En La Palma Rueda prevalecía la filosofía de “cine exprés, cine rápido, cine urgente, cine inmediato, cine de guerrilla… cine” y se desmarcaban del cine tradicional abrazando lo que ellos llamaban el cine digital, no solo una tecnología que acabaría desplazando al celuloide en poco tiempo, sino otra manera de contar, una estética que iba a facilitar el tan deseado encuentro con lo real.
Y la idea tampoco era novedosa, en los sesenta otra revolución tecnológica permitió repartir las ligeras cámaras de 16mm. a todo aquel nuevo realizador que quisiera compartir su propia mirada sobre el mundo. Pero aquello era Nueva York, y fue en aquella ciudad imposible donde surgió y se expandió el llamado Nuevo Cine Americano, bautizado así por un joven Jonas Mekas que sigue rodando todavía. Curioso que Jose Víctor recale de vez en cuando en esta ciudad para desarrollar su propio concepto de cine libre, donde se recogen las ideas de los actores y demás participantes en un cine colectivo y que ya ha cristalizado en dos largometrajes.
Pero yo hablaba del cine breve, del cine de las plataformas virtuales, donde nadie se detiene más de un minuto en cualquier información y solo se contemplan las primeras dos fotos de cualquier álbum o se leen los titulares de los artículos compartidos y no más de cinco segundos de un vídeo, porque de lo que se trata es de un rastreo ultrarrápido para poder compartir lo más epatante y empujarlo en un remolino viral que tras viajar a la velocidad de la luz saltando de un continente a otro regresa como un boomerang. Suicida el que cuelgue un vídeo de más de diez minutos, a no ser que se trate del vertiginoso plano secuencia con centenares de participantes que todo el mundo pretende emular.
¿Dónde queda la poesía del haiku, su verdad oculta que estalla ante nuestras narices y nos deja anonadados frente a nosotros mismos, extasiados de tanta belleza y pensativos, compartiendo esa verdad que nos ha sido revelada? ¿Cuándo un corto nos procurará el placer del descubrimiento, la apertura a una nueva mirada ante las cosas?
Notofilmfest, movilfest y demás festivales de la brevedad han conseguido el adormecimiento de la mirada, creando sin pretenderlo un precario subgénero (¿quién se acordará de cualquiera de estas piezas dentro de unos años?) cuya figura predominante es el diálogo entre dos personas y una pirueta final que cuestiona subvirtiendo todo lo visto para el regocijo del mirón rastreador de lo viral (el nuevo tipo de espectador zombi).
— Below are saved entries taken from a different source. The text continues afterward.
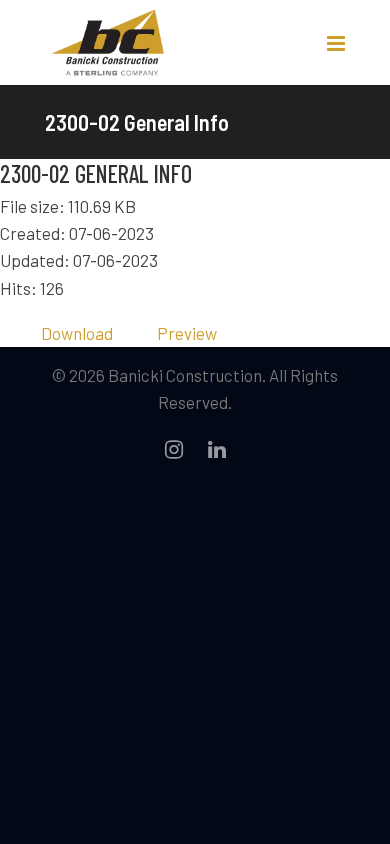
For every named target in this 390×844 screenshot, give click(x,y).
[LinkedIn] (217, 449)
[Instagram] (174, 449)
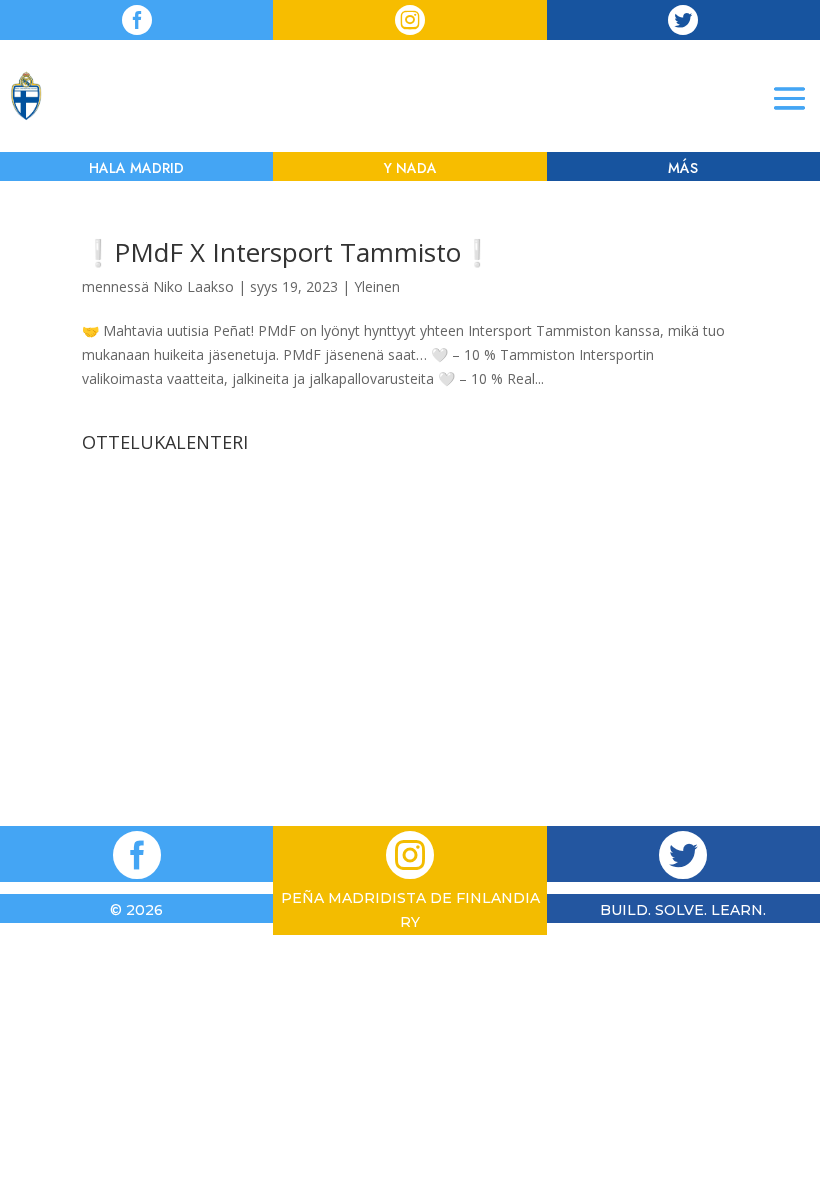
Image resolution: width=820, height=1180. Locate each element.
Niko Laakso (193, 286)
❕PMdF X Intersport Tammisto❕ (287, 252)
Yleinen (377, 286)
El Festivalito impulsó a muchos de los realizadores actuales, que han sido barridos por el hambre devoradora de los nuevos jóvenes que han invadido las calles de Telde, Gáldar, Las Palmas de Gran Canaria y La Laguna. Quizás sigan creyendo en un cine “fresco, rebelde e inspirador”, un cine “sin artificios, sin alfombras rojas, sin máscaras ni corazas”, como se podía leer en el Decálogo del Festivalito, un cine de la calle, que pretende todavía “contar historias que no hayan sido contadas, y de diferentes maneras de contarlas y mostrarlas”.
Lo curioso es que aquella ingenuidad de los jóvenes realizadores de la década pasada se reproduce en los jóvenes que están surgiendo de los talleres de cine de los barrios y de los institutos. Un ciclo que se repite con resultados semejantes, como si la experiencia de aquellos guerrilleros del cine utópico no pudiera calar en los más jóvenes y se repitan los errores y se caiga de nuevo en la mediocridad y el estereotipo, o peor, en la superficialidad del cine liviano que no leve, en la emulación de un cine caduco que se nos impone y triunfa en las multisalas, en la reducción de unos pocos filmes cuando creíamos que teníamos acceso a toda la historia del cine.
Y no obstante, qué grande es hacer cine.